• Recorded data
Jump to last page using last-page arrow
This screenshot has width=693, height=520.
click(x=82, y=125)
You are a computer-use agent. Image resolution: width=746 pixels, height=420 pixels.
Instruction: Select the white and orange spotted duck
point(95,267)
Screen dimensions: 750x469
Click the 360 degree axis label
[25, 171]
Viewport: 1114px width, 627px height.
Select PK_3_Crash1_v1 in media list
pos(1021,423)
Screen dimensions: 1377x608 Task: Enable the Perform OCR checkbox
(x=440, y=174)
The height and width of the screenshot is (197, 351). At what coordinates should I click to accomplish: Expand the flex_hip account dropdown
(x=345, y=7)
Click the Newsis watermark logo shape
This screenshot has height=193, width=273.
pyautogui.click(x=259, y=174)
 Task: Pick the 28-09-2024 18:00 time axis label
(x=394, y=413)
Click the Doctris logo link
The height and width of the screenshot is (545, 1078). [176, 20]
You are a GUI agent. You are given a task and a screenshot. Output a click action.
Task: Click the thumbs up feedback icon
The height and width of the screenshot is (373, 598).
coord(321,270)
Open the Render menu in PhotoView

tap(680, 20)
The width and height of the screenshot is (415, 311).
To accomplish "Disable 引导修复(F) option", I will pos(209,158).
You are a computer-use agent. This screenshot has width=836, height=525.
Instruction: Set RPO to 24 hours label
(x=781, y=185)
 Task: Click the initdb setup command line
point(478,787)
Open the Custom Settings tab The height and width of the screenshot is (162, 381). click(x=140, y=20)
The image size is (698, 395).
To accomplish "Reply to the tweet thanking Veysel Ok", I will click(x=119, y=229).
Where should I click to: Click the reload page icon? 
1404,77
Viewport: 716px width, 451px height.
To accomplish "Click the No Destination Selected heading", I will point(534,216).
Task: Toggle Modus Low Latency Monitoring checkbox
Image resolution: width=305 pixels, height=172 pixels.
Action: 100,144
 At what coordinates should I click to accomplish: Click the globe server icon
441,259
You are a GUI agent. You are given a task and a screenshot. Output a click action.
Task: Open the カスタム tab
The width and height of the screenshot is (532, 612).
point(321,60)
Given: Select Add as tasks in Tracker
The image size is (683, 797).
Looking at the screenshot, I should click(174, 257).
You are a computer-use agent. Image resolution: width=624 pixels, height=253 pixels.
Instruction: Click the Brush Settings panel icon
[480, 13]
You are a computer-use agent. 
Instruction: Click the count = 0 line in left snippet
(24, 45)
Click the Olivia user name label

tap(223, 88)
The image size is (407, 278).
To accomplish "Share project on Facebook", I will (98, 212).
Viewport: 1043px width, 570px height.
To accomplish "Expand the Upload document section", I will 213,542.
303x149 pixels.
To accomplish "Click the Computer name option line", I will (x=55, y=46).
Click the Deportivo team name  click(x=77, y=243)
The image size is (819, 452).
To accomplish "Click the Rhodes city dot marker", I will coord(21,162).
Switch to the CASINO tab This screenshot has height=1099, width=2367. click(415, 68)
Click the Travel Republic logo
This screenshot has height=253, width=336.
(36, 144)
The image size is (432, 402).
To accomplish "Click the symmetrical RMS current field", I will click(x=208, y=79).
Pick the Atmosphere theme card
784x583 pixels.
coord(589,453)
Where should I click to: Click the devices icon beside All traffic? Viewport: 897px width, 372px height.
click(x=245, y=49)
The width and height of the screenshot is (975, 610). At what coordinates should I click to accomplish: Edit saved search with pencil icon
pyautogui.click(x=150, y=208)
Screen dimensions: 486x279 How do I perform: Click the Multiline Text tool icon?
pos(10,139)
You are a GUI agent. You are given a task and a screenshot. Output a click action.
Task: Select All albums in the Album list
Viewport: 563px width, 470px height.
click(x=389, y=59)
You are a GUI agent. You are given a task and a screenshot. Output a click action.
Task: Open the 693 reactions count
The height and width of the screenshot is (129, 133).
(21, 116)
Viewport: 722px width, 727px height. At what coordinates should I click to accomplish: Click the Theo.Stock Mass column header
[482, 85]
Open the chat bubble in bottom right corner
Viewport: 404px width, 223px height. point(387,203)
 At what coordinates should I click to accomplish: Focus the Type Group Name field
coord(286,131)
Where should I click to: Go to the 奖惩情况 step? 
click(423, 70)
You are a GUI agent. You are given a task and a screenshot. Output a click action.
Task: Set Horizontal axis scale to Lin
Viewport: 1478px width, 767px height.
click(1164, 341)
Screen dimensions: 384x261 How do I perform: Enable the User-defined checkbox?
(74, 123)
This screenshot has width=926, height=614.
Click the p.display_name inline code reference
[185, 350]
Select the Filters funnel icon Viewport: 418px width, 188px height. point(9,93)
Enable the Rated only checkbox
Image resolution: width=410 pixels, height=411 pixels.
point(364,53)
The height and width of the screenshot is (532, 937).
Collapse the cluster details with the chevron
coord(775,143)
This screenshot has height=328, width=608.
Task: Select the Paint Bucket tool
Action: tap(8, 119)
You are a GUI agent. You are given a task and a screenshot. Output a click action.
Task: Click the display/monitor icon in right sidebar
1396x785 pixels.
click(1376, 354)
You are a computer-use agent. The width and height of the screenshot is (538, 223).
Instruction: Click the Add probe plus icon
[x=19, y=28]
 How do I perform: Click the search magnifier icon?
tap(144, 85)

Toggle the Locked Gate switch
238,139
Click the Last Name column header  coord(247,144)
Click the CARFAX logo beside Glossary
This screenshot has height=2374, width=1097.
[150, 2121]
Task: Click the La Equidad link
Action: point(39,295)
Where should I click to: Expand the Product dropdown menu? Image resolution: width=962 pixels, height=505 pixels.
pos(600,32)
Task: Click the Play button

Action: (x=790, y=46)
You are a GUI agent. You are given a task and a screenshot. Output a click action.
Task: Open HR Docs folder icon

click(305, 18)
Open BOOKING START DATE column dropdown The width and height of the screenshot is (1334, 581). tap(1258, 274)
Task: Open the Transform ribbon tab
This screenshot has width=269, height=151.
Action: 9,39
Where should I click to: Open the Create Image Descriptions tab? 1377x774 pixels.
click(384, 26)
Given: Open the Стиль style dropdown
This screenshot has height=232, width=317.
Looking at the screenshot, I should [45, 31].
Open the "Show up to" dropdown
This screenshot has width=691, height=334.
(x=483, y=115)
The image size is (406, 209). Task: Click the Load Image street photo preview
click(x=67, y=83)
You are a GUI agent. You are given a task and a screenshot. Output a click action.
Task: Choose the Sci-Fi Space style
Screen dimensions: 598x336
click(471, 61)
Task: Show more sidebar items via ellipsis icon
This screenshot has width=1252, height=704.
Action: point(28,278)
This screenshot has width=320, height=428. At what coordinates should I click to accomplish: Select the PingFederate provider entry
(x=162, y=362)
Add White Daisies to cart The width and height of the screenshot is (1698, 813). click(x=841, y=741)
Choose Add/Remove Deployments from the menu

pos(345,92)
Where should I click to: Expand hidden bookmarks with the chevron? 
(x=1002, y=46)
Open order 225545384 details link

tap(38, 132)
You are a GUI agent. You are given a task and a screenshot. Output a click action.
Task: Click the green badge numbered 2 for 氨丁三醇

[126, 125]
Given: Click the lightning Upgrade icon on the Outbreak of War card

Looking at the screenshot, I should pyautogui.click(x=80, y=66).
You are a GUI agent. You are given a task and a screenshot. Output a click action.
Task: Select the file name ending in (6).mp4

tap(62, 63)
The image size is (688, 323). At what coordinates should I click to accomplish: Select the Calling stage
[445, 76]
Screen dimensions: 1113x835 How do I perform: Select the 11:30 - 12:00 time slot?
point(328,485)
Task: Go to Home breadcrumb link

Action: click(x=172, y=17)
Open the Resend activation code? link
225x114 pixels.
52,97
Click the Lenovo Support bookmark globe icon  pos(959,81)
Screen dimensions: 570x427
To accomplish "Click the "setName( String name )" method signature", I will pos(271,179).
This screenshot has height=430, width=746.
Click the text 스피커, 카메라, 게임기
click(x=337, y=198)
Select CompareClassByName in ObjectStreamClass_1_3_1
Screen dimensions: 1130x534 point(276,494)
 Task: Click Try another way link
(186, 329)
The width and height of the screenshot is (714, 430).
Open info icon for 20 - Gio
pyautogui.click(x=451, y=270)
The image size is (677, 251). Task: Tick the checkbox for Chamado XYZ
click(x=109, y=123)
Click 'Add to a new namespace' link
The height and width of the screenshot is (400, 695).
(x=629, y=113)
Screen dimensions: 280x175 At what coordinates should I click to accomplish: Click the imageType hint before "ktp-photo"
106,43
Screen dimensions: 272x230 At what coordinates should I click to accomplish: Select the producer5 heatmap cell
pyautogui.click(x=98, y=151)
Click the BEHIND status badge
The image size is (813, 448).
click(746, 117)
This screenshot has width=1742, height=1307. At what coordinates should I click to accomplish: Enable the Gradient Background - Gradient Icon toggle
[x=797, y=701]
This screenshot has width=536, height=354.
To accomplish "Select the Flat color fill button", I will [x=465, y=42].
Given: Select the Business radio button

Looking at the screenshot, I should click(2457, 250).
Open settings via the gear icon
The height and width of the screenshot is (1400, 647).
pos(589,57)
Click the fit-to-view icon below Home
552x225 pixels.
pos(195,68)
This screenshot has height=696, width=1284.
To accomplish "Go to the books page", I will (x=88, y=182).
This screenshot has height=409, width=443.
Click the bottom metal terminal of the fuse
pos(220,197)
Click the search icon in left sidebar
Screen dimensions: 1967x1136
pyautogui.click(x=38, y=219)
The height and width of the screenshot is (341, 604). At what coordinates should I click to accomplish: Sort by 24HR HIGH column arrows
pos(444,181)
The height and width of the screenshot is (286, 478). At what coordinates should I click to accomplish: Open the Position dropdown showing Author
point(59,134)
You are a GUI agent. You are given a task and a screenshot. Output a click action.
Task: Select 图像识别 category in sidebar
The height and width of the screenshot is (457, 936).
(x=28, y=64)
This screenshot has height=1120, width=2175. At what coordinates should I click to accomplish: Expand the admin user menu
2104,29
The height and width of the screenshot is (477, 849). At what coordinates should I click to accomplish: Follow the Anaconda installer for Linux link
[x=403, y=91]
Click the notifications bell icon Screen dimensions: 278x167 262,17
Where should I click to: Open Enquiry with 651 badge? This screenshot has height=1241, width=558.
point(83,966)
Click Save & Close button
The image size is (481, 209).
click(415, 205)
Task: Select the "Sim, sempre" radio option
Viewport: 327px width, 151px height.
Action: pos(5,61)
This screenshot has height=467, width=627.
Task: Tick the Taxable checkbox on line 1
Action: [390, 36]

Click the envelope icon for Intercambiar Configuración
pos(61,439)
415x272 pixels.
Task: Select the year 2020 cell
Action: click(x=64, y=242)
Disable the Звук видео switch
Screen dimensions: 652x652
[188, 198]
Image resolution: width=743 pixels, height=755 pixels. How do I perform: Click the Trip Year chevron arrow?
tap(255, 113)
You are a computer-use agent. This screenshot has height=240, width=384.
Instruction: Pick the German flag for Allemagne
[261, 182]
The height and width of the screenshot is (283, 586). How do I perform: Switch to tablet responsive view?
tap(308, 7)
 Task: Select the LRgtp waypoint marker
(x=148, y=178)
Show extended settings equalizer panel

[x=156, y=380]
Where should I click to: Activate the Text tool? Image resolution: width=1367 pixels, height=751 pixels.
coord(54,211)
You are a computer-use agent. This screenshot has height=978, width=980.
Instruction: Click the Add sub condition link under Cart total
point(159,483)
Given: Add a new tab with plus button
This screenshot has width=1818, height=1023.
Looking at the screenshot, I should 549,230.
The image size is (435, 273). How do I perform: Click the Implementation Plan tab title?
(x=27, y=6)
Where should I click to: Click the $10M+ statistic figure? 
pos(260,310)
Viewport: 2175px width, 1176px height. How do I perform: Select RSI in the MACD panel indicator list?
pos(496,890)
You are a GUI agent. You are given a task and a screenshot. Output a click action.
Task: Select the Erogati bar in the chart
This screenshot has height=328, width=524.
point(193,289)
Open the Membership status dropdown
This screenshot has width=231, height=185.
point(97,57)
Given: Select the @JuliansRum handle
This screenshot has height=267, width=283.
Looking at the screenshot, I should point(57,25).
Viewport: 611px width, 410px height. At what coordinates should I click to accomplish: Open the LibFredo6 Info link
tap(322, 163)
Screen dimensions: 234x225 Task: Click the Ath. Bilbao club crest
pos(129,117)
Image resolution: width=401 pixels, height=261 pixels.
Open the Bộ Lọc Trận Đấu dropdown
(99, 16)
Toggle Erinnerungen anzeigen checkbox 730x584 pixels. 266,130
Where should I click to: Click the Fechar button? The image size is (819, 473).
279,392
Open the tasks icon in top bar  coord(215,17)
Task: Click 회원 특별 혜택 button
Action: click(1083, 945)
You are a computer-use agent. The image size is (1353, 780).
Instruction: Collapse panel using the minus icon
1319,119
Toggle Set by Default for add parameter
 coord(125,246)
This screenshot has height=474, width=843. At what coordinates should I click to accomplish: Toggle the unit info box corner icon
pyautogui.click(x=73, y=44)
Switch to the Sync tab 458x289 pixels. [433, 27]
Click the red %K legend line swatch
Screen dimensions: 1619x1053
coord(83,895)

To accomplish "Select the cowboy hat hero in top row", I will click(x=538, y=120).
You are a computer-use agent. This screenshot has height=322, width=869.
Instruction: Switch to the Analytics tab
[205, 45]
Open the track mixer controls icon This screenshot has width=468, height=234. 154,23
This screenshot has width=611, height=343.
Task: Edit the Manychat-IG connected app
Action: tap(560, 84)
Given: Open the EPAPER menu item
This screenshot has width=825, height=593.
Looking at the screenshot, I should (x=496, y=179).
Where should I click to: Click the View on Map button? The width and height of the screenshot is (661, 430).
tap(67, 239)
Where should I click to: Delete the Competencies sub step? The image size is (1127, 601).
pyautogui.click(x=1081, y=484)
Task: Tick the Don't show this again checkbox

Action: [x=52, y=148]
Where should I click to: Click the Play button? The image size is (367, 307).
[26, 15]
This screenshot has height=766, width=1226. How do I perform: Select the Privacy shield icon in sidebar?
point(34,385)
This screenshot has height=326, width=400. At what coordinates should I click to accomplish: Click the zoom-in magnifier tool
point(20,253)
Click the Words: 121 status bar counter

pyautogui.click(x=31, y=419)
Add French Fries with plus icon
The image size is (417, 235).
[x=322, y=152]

• What to produce
Copy out the stretch of the records above from the line containing "This screenshot has height=766, width=1226." through the line containing "point(20,253)", matching every character.

• Solution to the exercise
This screenshot has height=766, width=1226. How do I perform: Select the Privacy shield icon in sidebar?
point(34,385)
This screenshot has height=326, width=400. At what coordinates should I click to accomplish: Click the zoom-in magnifier tool
point(20,253)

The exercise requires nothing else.